### Data records
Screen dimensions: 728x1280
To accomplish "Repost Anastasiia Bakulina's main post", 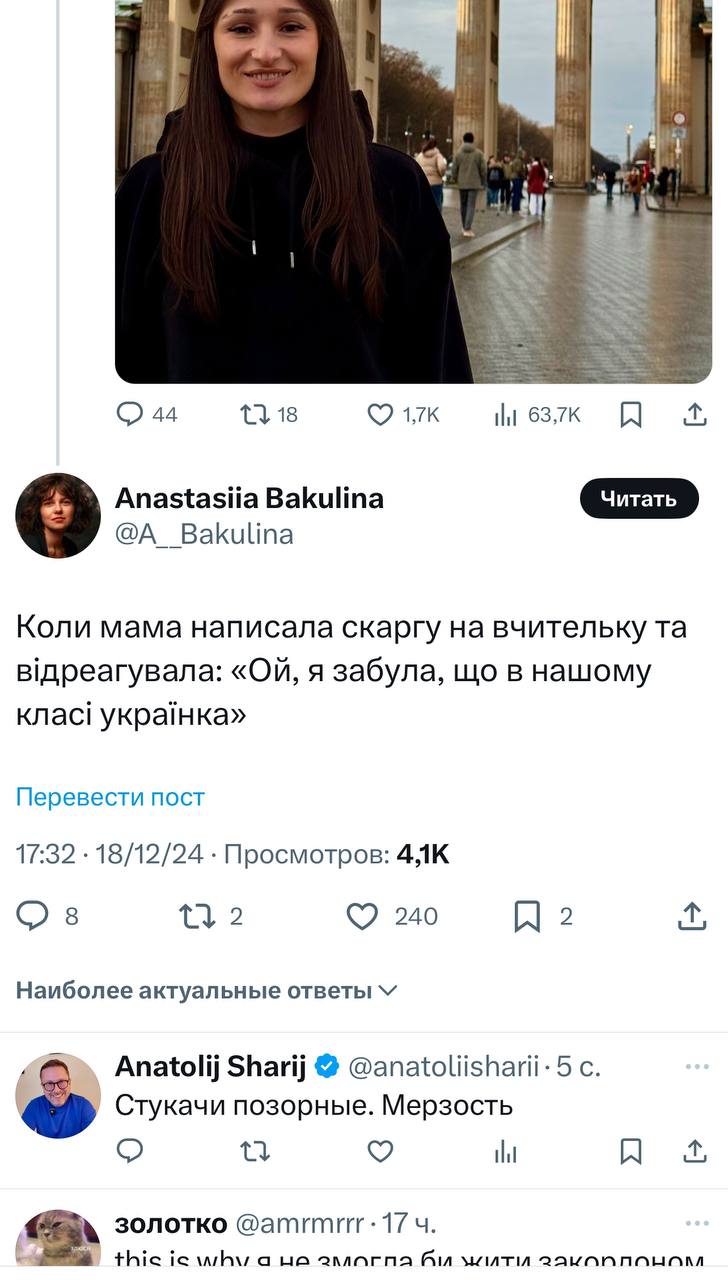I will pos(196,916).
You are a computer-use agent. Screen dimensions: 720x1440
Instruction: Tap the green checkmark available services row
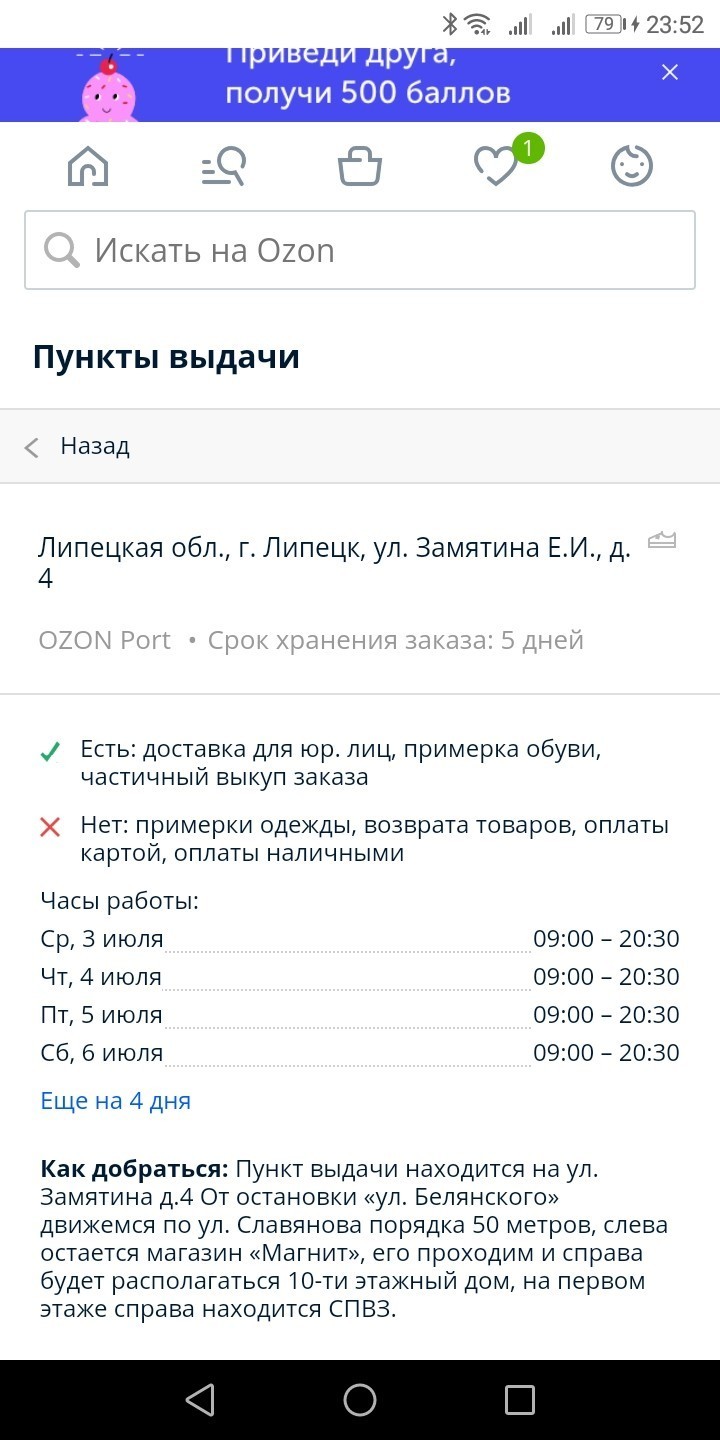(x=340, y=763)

### Task instructions
Would you restate word for word each line from the one that holds "Instruction: Tap the" to the end of the material, both ends included, without the pictures?

### Answer section
Instruction: Tap the green checkmark available services row
(x=340, y=763)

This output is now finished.